-- start Data excerpts --

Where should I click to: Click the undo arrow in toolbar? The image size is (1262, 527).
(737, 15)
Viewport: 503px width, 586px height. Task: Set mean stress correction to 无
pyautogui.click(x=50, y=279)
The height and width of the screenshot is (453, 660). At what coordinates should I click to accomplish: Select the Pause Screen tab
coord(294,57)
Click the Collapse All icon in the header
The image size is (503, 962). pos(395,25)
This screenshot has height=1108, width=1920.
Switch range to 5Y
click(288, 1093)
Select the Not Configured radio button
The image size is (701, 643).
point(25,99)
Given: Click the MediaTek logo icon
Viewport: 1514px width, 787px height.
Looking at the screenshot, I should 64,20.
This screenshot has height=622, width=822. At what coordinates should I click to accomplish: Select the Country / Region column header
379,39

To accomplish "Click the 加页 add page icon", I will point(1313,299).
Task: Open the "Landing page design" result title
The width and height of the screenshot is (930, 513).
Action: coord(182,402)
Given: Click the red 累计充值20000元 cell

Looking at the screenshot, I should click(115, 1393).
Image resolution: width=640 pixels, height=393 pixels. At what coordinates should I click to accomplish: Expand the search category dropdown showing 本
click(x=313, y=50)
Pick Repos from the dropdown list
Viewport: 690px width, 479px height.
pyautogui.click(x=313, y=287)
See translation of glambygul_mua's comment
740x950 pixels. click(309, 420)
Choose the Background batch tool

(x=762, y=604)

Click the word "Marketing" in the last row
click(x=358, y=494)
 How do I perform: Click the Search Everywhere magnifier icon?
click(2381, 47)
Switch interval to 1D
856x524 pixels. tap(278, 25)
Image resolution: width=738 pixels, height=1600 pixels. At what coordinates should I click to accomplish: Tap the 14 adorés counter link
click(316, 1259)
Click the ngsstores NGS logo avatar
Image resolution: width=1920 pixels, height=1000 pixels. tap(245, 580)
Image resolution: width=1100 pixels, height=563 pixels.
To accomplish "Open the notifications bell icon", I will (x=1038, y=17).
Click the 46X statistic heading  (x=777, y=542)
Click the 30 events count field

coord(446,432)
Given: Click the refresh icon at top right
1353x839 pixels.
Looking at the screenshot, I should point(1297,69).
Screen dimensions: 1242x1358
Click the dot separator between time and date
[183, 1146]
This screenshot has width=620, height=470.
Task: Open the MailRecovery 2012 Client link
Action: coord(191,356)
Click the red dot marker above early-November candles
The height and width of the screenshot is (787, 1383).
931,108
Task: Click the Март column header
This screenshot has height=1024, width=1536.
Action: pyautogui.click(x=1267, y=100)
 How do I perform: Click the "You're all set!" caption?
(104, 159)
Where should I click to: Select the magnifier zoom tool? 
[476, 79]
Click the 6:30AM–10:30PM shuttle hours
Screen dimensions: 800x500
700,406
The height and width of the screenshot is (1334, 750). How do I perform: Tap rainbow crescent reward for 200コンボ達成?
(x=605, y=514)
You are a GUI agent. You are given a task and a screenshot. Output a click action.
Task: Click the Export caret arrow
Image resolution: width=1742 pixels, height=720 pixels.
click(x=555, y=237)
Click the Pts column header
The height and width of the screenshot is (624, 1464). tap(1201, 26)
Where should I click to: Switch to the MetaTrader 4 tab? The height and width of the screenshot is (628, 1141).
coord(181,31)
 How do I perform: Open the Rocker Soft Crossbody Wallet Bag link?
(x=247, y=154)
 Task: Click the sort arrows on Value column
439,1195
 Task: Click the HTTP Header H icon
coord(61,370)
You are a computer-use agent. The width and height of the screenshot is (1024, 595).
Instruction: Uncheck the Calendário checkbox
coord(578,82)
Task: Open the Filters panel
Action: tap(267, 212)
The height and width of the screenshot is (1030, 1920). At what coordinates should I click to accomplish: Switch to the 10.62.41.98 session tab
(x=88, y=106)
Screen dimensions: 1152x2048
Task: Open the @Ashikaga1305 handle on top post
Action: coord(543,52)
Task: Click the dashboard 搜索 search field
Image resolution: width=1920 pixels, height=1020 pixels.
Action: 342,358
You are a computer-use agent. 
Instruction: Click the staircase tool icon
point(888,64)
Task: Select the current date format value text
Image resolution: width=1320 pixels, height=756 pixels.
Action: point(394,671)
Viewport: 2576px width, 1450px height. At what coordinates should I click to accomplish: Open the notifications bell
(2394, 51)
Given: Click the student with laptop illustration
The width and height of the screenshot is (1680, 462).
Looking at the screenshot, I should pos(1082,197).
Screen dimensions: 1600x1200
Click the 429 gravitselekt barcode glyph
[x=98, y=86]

-- end Data excerpts --

Return the lines of all the records above without changing anything in them.

Where should I click to: Click the undo arrow in toolbar? The image size is (1262, 527).
(737, 15)
Viewport: 503px width, 586px height. Task: Set mean stress correction to 无
pyautogui.click(x=50, y=279)
The height and width of the screenshot is (453, 660). At what coordinates should I click to accomplish: Select the Pause Screen tab
coord(294,57)
Click the Collapse All icon in the header
The image size is (503, 962). pos(395,25)
This screenshot has height=1108, width=1920.
Switch range to 5Y
click(288, 1093)
Select the Not Configured radio button
The image size is (701, 643).
point(25,99)
Given: Click the MediaTek logo icon
Viewport: 1514px width, 787px height.
Looking at the screenshot, I should 64,20.
This screenshot has height=622, width=822. At what coordinates should I click to accomplish: Select the Country / Region column header
379,39

To accomplish "Click the 加页 add page icon", I will point(1313,299).
Task: Open the "Landing page design" result title
The width and height of the screenshot is (930, 513).
Action: coord(182,402)
Given: Click the red 累计充值20000元 cell

Looking at the screenshot, I should click(115, 1393).
Image resolution: width=640 pixels, height=393 pixels. At what coordinates should I click to accomplish: Expand the search category dropdown showing 本
click(x=313, y=50)
Pick Repos from the dropdown list
Viewport: 690px width, 479px height.
pyautogui.click(x=313, y=287)
See translation of glambygul_mua's comment
740x950 pixels. click(309, 420)
Choose the Background batch tool

(x=762, y=604)

Click the word "Marketing" in the last row
click(x=358, y=494)
 How do I perform: Click the Search Everywhere magnifier icon?
click(2381, 47)
Switch interval to 1D
856x524 pixels. tap(278, 25)
Image resolution: width=738 pixels, height=1600 pixels. At what coordinates should I click to accomplish: Tap the 14 adorés counter link
click(316, 1259)
Click the ngsstores NGS logo avatar
Image resolution: width=1920 pixels, height=1000 pixels. tap(245, 580)
Image resolution: width=1100 pixels, height=563 pixels.
To accomplish "Open the notifications bell icon", I will (x=1038, y=17).
Click the 46X statistic heading  (x=777, y=542)
Click the 30 events count field

coord(446,432)
Given: Click the refresh icon at top right
1353x839 pixels.
Looking at the screenshot, I should point(1297,69).
Screen dimensions: 1242x1358
Click the dot separator between time and date
[183, 1146]
This screenshot has width=620, height=470.
Task: Open the MailRecovery 2012 Client link
Action: coord(191,356)
Click the red dot marker above early-November candles
The height and width of the screenshot is (787, 1383).
931,108
Task: Click the Март column header
This screenshot has height=1024, width=1536.
Action: pyautogui.click(x=1267, y=100)
 How do I perform: Click the "You're all set!" caption?
(104, 159)
Where should I click to: Select the magnifier zoom tool? 
[476, 79]
Click the 6:30AM–10:30PM shuttle hours
Screen dimensions: 800x500
700,406
The height and width of the screenshot is (1334, 750). How do I perform: Tap rainbow crescent reward for 200コンボ達成?
(x=605, y=514)
You are a GUI agent. You are given a task and a screenshot. Output a click action.
Task: Click the Export caret arrow
Image resolution: width=1742 pixels, height=720 pixels.
click(x=555, y=237)
Click the Pts column header
The height and width of the screenshot is (624, 1464). tap(1201, 26)
Where should I click to: Switch to the MetaTrader 4 tab? The height and width of the screenshot is (628, 1141).
coord(181,31)
 How do I perform: Open the Rocker Soft Crossbody Wallet Bag link?
(x=247, y=154)
 Task: Click the sort arrows on Value column
439,1195
 Task: Click the HTTP Header H icon
coord(61,370)
You are a computer-use agent. The width and height of the screenshot is (1024, 595).
Instruction: Uncheck the Calendário checkbox
coord(578,82)
Task: Open the Filters panel
Action: tap(267, 212)
The height and width of the screenshot is (1030, 1920). At what coordinates should I click to accomplish: Switch to the 10.62.41.98 session tab
(x=88, y=106)
Screen dimensions: 1152x2048
Task: Open the @Ashikaga1305 handle on top post
Action: coord(543,52)
Task: Click the dashboard 搜索 search field
Image resolution: width=1920 pixels, height=1020 pixels.
Action: 342,358
You are a computer-use agent. 
Instruction: Click the staircase tool icon
point(888,64)
Task: Select the current date format value text
Image resolution: width=1320 pixels, height=756 pixels.
Action: point(394,671)
Viewport: 2576px width, 1450px height. At what coordinates should I click to accomplish: Open the notifications bell
(2394, 51)
Given: Click the student with laptop illustration
The width and height of the screenshot is (1680, 462).
Looking at the screenshot, I should pos(1082,197).
Screen dimensions: 1600x1200
Click the 429 gravitselekt barcode glyph
[x=98, y=86]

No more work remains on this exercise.